Whilst it is not illegal to buy cigarettes or smoke them in authorised locations, outside and in your own home, since 1st July 2007, the Health Act 2006 has made it illegal to smoke in almost all public places.

Prior to this, it was common for pubs, bars and restaurants to have either a smoking room or, more commonly, a smoke-free room instead, with the remainder of the premises filled with plumes of smoke from several dozen cigarettes.

At the time, whilst evidence of the harm of cigarettes dated back to the 1890s and was definitively settled by a series of studies in the 1940s and 1950s, it was seen as a personal choice, similar to drinking alcohol.

It took until 2004 for a similarly definitive report by the International Agency for Research on Cancer (part of the World Health Organisation) to do the same for passive smoking.

In 1992, the first major report on the connection between passive (or second-hand) smoking and cancer was published, estimating that being around smokers even as a nonsmoker themselves increased their risk of heart disease by 23 per cent.

This was followed by a 1997 meta-analysis that came to a similar verdict of increasing the risk of heart disease by a quarter, as well as increasing the risk of lung cancer, which highlighted that smokers do not simply harm themselves but also people around them.

Despite attempted misinformation campaigns in the 1990s and early 2000s, by 2004 the evidence was beyond any reasonable doubt, and a Public Health England white paper proposed what would ultimately be enshrined in the Health Act 2006.
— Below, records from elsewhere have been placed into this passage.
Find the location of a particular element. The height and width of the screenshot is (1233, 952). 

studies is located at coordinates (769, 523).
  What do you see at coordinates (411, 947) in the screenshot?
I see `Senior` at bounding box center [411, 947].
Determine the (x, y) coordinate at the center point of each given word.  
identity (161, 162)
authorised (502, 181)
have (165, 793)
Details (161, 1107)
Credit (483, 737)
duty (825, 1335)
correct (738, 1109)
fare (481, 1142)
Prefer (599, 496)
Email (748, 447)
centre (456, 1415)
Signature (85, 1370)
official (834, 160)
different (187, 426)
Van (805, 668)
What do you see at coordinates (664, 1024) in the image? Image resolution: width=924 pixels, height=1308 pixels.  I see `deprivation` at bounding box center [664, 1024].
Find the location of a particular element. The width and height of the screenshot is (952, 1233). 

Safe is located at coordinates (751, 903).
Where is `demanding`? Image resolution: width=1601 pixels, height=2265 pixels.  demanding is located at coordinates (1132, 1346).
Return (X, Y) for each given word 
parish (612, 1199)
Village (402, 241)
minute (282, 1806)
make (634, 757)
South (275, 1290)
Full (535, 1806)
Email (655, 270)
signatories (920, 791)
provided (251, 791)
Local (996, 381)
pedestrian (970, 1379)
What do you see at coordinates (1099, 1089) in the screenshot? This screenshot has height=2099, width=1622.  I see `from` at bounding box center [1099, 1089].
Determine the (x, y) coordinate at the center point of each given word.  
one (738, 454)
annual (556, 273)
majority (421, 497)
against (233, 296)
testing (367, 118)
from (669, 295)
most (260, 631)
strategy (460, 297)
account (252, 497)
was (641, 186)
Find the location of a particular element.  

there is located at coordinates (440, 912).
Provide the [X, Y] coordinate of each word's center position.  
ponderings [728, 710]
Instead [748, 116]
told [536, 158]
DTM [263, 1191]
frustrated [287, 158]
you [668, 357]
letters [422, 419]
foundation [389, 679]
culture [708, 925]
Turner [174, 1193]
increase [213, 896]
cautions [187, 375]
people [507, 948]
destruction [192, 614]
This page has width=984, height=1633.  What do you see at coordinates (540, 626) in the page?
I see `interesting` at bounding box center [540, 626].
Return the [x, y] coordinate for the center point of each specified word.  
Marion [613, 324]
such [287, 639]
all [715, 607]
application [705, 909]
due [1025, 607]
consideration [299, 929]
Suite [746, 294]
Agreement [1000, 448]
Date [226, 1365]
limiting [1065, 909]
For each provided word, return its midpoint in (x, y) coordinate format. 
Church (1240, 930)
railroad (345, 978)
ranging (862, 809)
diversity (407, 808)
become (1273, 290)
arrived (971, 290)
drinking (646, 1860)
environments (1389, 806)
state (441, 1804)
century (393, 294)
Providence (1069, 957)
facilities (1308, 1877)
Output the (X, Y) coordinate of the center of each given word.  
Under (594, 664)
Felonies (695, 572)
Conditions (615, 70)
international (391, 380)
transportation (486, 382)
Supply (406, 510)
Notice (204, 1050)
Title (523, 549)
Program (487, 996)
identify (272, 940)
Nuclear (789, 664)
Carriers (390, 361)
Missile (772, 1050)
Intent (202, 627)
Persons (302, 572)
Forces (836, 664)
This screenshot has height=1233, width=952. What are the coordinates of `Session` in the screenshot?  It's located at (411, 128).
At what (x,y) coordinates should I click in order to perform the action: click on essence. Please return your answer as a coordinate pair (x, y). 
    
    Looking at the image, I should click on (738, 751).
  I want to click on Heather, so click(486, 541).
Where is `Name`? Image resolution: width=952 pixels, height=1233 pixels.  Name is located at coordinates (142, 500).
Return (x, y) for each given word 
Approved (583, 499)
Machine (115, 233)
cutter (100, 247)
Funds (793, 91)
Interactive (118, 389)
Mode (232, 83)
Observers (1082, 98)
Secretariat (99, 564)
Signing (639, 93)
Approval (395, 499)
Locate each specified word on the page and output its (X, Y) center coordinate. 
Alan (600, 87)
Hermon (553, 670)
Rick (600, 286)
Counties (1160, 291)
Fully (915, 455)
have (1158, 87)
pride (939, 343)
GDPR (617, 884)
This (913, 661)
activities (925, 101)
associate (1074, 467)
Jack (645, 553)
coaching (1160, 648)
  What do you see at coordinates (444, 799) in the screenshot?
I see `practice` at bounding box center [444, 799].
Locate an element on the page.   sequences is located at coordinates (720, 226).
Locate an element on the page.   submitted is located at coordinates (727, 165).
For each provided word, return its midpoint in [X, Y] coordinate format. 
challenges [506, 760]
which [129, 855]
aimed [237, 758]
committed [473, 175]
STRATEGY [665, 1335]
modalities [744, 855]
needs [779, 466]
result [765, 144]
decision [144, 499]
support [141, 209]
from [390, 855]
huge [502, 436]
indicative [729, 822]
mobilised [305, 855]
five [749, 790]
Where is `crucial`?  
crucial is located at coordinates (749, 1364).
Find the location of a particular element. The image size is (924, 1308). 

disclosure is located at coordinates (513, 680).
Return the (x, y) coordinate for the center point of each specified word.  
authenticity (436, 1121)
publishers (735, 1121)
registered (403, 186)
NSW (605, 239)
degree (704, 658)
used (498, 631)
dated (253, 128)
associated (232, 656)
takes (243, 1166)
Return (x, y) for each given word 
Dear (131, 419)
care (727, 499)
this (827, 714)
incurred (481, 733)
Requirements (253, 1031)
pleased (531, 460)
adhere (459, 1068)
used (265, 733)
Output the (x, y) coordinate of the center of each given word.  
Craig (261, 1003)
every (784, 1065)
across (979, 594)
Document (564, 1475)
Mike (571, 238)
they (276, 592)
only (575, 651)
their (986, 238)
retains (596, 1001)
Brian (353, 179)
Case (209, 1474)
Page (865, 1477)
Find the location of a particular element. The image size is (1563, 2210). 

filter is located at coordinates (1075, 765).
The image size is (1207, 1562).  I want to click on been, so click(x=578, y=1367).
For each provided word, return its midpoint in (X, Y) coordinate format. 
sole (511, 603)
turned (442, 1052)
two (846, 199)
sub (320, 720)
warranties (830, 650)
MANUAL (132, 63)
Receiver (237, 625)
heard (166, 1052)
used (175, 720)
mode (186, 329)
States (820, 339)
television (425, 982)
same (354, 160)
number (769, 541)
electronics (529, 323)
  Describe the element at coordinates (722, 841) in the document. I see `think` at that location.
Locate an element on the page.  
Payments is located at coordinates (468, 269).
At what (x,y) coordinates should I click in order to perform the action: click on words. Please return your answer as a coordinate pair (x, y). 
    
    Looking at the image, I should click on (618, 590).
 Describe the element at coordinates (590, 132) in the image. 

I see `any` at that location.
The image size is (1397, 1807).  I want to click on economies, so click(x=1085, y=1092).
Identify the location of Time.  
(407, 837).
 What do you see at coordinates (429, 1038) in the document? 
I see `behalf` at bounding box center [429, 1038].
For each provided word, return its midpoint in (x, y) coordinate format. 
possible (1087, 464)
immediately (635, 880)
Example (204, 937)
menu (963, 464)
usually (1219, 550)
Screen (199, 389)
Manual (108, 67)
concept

This ban was widely supported by the general public who even by 2001 almost unanimously knew that passive smoking harmed people, with 96 per cent believing that claims by the tobacco industry to the contrary were false.

The only grey area was to what extent it was harmful, and with the 2004 study, even that had been largely settled. This led to many pub chains (most notably Wetherspoons) introducing a ban on indoor smoking at their vast chain as a result of positive feedback to the idea, ahead of the law in 2007.